== PASSAGE TO READ ==
The dataset used for fine-tuning the T5 and BART models was the [Big Patent Dataset](https://huggingface.co/datasets/big_patent), which is composed of 1.3 million U.S. patent documents along with their human-written abstractive summaries. Each document in this dataset is categorized under a Cooperative Patent Classification (CPC) code, covering a broad range of topics from human necessities to physics and electricity. This diversity ensures that the models encounter a wide variety of language use and technical jargon, which is crucial for developing a robust summarization capability.

The Big Patent Dataset was chosen due to its relevance to the project's goal of summarizing complex documents. Patents are inherently detailed and technical, making them an ideal challenge for testing the models' ability to condense information while preserving the core content and context. The dataset's structured format and the presence of high-quality summaries provide a strong foundation for training and evaluating the models' performance in generating accurate and coherent summaries.

## Training Results

The performance of the models was evaluated using the ROUGE metric, emphasizing their ability to generate summaries closely aligned with human-written abstracts. Both BART and T5 models were fine-tuned using the Big Patent Dataset, focusing on achieving high-quality abstract summarization.

### BART

| **Metric** | **Value** |
|-----------------------------------------|------------|
| Evaluation Loss (Eval Loss) | 1.9244 |
| Rouge-1 | 0.5007 |
| Rouge-2 | 0.2704 |
| Rouge-L | 0.3627 |
| Rouge-Lsum | 0.3636 |
| Average Generation Length (Gen Len) | 122.1489 |
| Runtime (seconds) | 1459.3826 |
| Samples per Second | 1.312 |
| Steps per Second | 0.164 |

### T5

| **Metric** | **Value** |
|-----------------------------------------|-----------|
| Evaluation Loss (Eval Loss) | 1.9984 |
| Rouge-1 | 0.503 |
| Rouge-2 | 0.286 |
| Rouge-L | 0.3813 |
| Rouge-Lsum | 0.3813 |
| Average Generation Length (Gen Len) | 151.918 |
| Runtime (seconds) | 714.4344 |
| Samples per Second | 2.679 |
| Steps per Second | 0.336 |

== PROBLEM REQUIREMENTS ==
In the passage on fine-tuning above, how many documents does the Big Patent Dataset contain?

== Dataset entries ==

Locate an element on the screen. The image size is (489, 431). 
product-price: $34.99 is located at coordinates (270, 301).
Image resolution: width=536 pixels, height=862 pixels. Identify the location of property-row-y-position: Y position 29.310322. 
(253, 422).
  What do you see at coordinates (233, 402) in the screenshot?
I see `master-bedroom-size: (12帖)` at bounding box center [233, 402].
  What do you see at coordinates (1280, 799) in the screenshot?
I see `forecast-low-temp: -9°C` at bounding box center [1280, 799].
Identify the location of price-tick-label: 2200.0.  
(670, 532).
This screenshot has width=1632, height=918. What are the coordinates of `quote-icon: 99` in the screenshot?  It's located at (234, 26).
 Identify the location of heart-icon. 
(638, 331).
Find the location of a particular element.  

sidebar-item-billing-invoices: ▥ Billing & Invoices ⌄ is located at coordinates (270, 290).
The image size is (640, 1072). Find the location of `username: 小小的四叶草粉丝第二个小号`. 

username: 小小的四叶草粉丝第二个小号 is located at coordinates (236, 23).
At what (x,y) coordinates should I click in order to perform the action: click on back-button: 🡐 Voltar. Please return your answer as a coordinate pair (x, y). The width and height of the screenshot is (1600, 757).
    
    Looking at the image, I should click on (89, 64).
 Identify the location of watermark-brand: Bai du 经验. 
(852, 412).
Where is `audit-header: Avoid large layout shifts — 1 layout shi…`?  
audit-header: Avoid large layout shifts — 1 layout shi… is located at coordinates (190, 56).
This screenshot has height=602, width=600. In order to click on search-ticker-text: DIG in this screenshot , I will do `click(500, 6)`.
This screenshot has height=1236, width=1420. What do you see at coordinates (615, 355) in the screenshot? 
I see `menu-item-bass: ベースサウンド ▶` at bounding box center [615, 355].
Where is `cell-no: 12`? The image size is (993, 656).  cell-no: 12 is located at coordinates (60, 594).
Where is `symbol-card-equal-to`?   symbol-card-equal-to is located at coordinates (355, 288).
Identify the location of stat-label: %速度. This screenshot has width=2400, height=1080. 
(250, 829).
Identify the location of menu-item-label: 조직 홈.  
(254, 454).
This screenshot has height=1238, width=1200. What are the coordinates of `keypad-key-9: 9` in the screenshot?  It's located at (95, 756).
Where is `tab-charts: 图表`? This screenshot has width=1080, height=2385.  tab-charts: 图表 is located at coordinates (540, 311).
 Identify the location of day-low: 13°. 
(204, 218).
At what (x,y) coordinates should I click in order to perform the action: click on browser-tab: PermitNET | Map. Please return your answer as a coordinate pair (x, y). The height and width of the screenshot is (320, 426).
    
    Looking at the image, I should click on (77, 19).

== WRITTEN SOLUTION ==
1.3 million U.S. patent documents.